İstanbul gözümüzün önünde mum gibi güneş gibi kaybolmaya yüz
tutmuşken,onun o haline bile zevk ile bakabiliyoruz.
İstanbul'un dili olsaydı,neler,neler haykırırdı;
nasıl patlardı? Sırf sıtratejik konumu uğruna,kaç
milletin ayağı ile hırpalandı,
kaç millet ona hayran kaldı,kaç göçebeye kol açtı?
Bazen onun bu kadar rağbet görmesi,
onu bazı kötü sahnelerde baş rollere çıkarttı.
Bizler tükenen bir güzelliğin gözü dolu tanıklarıyız aslında.
Ne güzellikleri yaşayabiliyoruz,ne de buna bir imkan bulabiliyoruz.
İstanbul'un tadını çıkaramazken,kimi an ondan kaçacak yer arıyoruz
ve en acısı da onu bu hale biz getiriyoruz.
Sokaklar insanlar durmadan sıkıştıkça,gürültü patırtı arttıkça,
kendi kalabalığımızdaölmeye yüz tuttuk.
İSTANBUL.... Sitemi bol şehir.Nazlı sevgili.
Paslı bilekler yürekler şehri.
Sende yaşayanların ne yüzleri ne sayısıbelli.
Belli olan sadece sana emanet izleri.
Duyulmayan feryadın ile görülmeyen güzelliklerin ile
kaybettiklerin ile yine yine yine de iyi ki varsın..

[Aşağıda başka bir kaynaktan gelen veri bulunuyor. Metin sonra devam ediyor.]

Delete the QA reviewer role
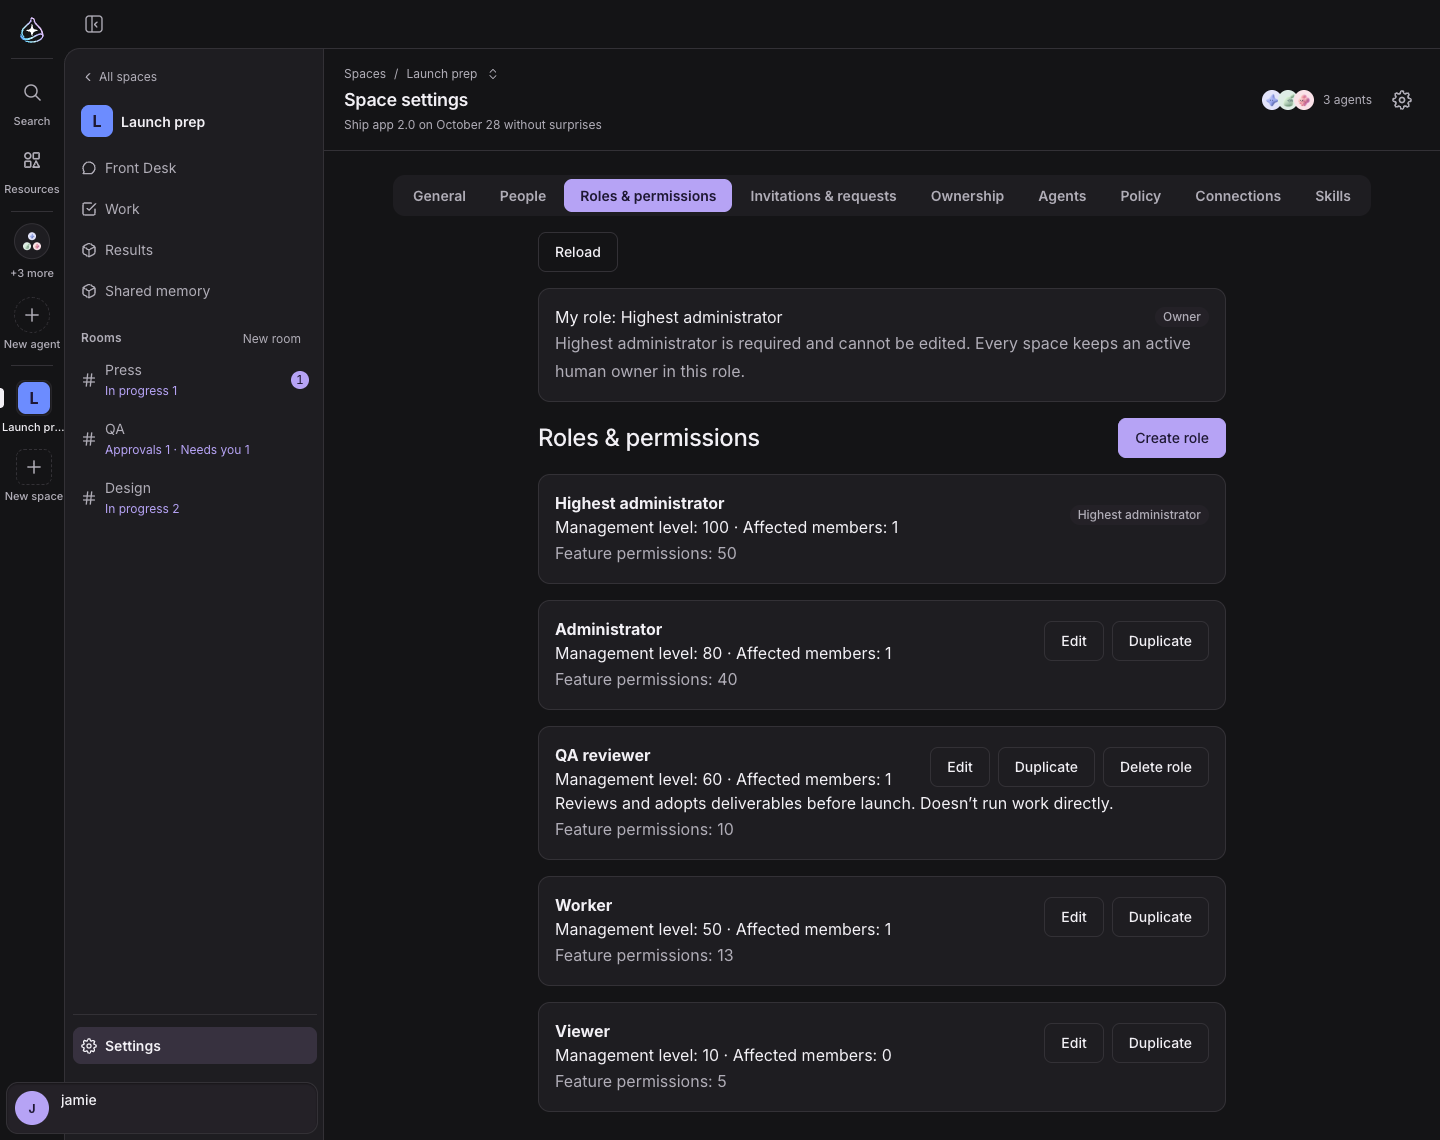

İSİMLENDİRİLMEMİŞ YAŞAMLAR



adı nedir yaşananların
hayır mı şer mi?
bizi hangi karamsar kuyuya
hapsetti hırsımız?
hangi iyimserlik ışığına bel bağladık?
bizi bu hale kimler neden getirdi?

bir serçeyi mi ağlattık bilmeden ve öldürdük?
ya da bir karıncanın rızkını mı talan ettik
parmak ucuyla?
hangi sinek katledilmiş olabilir ki
gözyaşımızla?

adı nedir yaşananların
utanç mı kıvanç mı?
can bulmuş bir sevgiye bilmeden
bir mezar mı açtık yüreğimizde?
bir çeşmenin ağzından
bir yetimin hakkını mı yudumladık cahilce?
bir ekmek kırıntısına mı bastık?

hangi masalı yanlış duyduk?
yada kim kandırmış olabilir onca çocuğu?
hayat öyle masum bilinirken tarafımızca
o çirkin gerçekler ile yüz yüze gelmemizden
kim faydalanabilir ki?
biz hangi devrin karanlık çocuklarıyız?

yüreğimiz
hangi karbondioksit zehirlenmesinde can verdi?
çığlık atamadan sessiz sedasız.
yüreğimiz henüz yokken ve biz bunları bilmiyorken
kaç masum yüreğin canını yaktık?
zehrimz kaç kişinin kanına leke vurdu?

adımız ne bizim söylesin biri?
iki ayaklı hayvan ya da insan müsvettesi
heyyy!
görmüyor muyuz?
can verdi biri.
ayaklarımız bir ara sokağı bulmanın dedektifi.

heyyy!
birinin gözyaşı sel etti her yeri.
görmüyor olamaz gözümüz ya da bu neyin kini?
ne zaman böyle metal gövdelerde
metafizik hayatların telaşına düşüp
varolduğumuz zamana yabancılaştık?
sana sesleniyorum içimin haylazı,canavarı.
sana ya da kaç kişiyseniz artık alayınıza
zamanım ve mekanım burası işte
gelin de alın özgürlüğümü
tabi sıkarsa...

İKİ KİŞİLİK TEKİL ŞAHIS



dur desem de faydası yok
o gidiyor
hakkıma düşen bu kadar demek ki
ruhum bedenimden koptu gidiyor

ne zaman başlamıştı
yaşam denen serüven
ve kimdi
beni bu serüvene kahraman eden
faydası yok artık bu soruların
ruhum bedenimden koptu gidiyor

salıncaklarda sallanmıştım,
çıkmıştım inmesi güç ağaçlara
uçurtma uçurmuştum gözümün aldığınca
artık hiçbir şey uçsun istemiyorken
ruhum bedenimden uçtu gidiyor

ben hayata iki kişil sevdalanmıştım
iki kişilikti tüm umutlarım
tekmişim aslında ben öyle sanmışım
tüm umutlarım gidiyor meğer o da benmiş
bir başkası sandığım ruhum gidiyor

İDRAK EDİN



Bu şehrin savaşı benle değil
Ama yarayı alan ben
Ganimetin varlığı değer bilmez ellerde
Ama talan edilen ben

Ben mi istedim küçük hayatlarını
Muhafaza etmek isteyen ruhların
Umut ettiklerine inat gökdelenler diken?

Yeşilin arasına betonu
Masmavi bulutta grinin milyon tonu
Gelmeyecek ki insanların doyumsuzluğunun sonu
Ama şakaklarına kırlaşmış pişmanlıklar emanet edilen ben.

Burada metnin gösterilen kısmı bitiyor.